WASHINGTON (AP) _ Steve Martin, the ``wild and crazy guy'' who went on to become a movie star, is getting one of America's top comedy prizes.
Martin will be the eighth recipient of the Mark Twain Prize for American Humor, given annually by the John F. Kennedy Center for the Performing Arts. The presentation will be made Oct. 23.
``His creations, be they on stage, on film or in a book, have created a collective memory of humor and joy for all Americans,'' Kennedy Center Chairman Stephen A. Schwarzman said Tuesday.
While best known for his comedy, Martin also is an award-winning fiction writer. He was the screenwriter for many of the films in which he starred, including ``Roxanne,'' ``L.A. Story,'' ``The Man with Two Brains'' and ``Bowfinger.'' And he plays the banjo.
Born in Waco, Texas, and raised in Southern California, the 59-year-old Martin's varied interests were evident at a young age. He attended Long Beach State University for three years, earnings A's as a philosophy major, but left to become a comedy writer.
He won an Emmy writing for the ``The Smothers Brothers Comedy Hour'' and also did standup comedy. His career was aided by appearances on Johnny Carson's ``Tonight Show.''
Martin guest-hosted ``Saturday Night Live'' several times, wearing his trademark arrow-through-the-head prop and performing the song ``King Tut,'' which ended up a gold record.
He won Grammy Awards for two comedy albums _ ``Let's Get Small'' and ``A Wild and Crazy Guy.''
His first big film success was ``The Jerk'' in 1979, which he co-wrote and starred in, playing a white hick raised by a black family.
Other films include ``Parenthood,'' ``Father of the Bride'' and the 2003 Christmas hit ``Cheaper by the Dozen.'' A sequel is planned for the summer of 2006.
He has twice been the host of the Academy Awards, joking about his relationship with movie studios.

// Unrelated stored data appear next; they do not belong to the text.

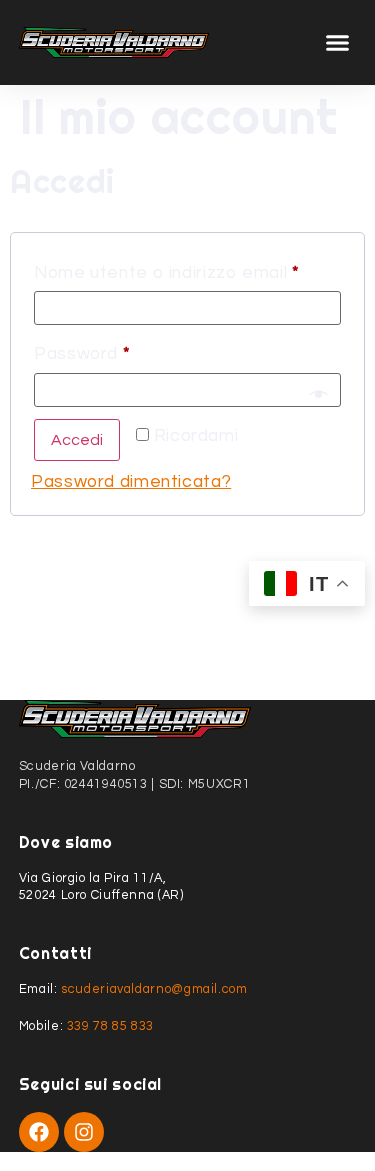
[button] (338, 43)
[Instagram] (84, 1132)
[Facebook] (39, 1132)
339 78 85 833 (110, 1026)
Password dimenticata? (131, 482)
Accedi (77, 440)
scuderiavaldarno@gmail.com (154, 989)
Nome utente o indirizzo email (187, 269)
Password (121, 350)
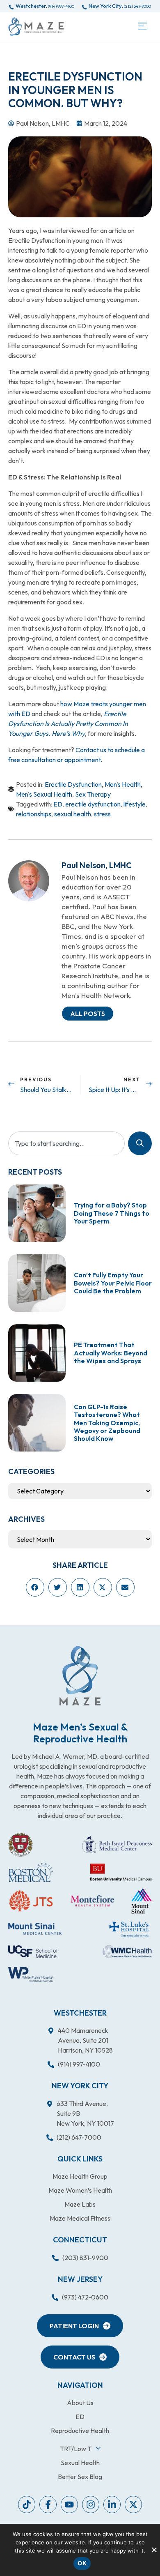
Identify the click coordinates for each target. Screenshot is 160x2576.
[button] (142, 26)
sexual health (72, 814)
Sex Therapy (93, 794)
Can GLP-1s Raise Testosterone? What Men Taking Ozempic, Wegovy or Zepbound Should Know (107, 1422)
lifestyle (134, 804)
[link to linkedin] (112, 2504)
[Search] (140, 1143)
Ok (82, 2563)
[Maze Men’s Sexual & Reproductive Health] (80, 1675)
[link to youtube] (26, 2504)
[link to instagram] (90, 2504)
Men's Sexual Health (44, 794)
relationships (33, 814)
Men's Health (123, 784)
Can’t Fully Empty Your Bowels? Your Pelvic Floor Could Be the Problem (113, 1283)
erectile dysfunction (93, 804)
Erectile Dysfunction (73, 784)
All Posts (87, 1013)
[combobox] (66, 1143)
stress (102, 814)
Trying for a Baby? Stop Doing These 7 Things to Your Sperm (111, 1213)
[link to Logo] (36, 26)
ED (57, 804)
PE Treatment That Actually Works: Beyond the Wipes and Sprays (110, 1352)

``I handed in a script last year and the studio didn't change a word,'' he said. ``The word they didn't change was on page 87.''
Two short novels by Martin, ``Shopgirl `` and ``The Pleasure of My Company'' have been best sellers. His play ``Picasso at the Lapin Agile'' imagined a dialogue between the artist and Albert Einstein at a tourist night spot in Paris.
Last year's Mark Twain prize went to Lorne Michaels, creator and producer of ``Saturday Night Live.'' Previous winners include Lily Tomlin, Richard Pryor, Jonathan Winters, Carl Reiner, Whoopi Goldberg and Bob Newhart.